> _Assigned task_: If a line below contains "will", add it to your tally, then answer with the tally alone.

> _Provided material_:
= = =

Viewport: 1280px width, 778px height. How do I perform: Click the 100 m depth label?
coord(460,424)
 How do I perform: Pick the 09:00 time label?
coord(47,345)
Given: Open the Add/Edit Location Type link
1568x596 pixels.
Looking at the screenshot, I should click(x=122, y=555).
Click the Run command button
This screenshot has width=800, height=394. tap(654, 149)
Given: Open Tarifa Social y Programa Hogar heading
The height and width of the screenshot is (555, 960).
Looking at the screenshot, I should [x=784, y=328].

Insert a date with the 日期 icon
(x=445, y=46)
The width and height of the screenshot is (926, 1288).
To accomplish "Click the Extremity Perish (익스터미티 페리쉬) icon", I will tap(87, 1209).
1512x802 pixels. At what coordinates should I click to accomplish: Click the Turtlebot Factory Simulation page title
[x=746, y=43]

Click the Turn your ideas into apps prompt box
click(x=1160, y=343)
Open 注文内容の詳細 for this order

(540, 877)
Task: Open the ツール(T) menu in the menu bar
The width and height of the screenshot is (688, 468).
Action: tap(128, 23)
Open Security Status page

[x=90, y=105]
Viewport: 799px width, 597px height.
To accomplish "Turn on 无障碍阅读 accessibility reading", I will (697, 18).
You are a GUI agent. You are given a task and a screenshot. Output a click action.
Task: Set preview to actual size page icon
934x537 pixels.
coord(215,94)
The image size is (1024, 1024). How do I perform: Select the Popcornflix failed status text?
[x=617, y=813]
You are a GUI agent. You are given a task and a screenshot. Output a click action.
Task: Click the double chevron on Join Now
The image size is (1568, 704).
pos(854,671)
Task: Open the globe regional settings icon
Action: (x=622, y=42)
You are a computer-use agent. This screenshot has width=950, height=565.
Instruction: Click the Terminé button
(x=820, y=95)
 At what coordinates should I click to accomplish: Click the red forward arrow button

= = =

> _Response to the exercise_: 2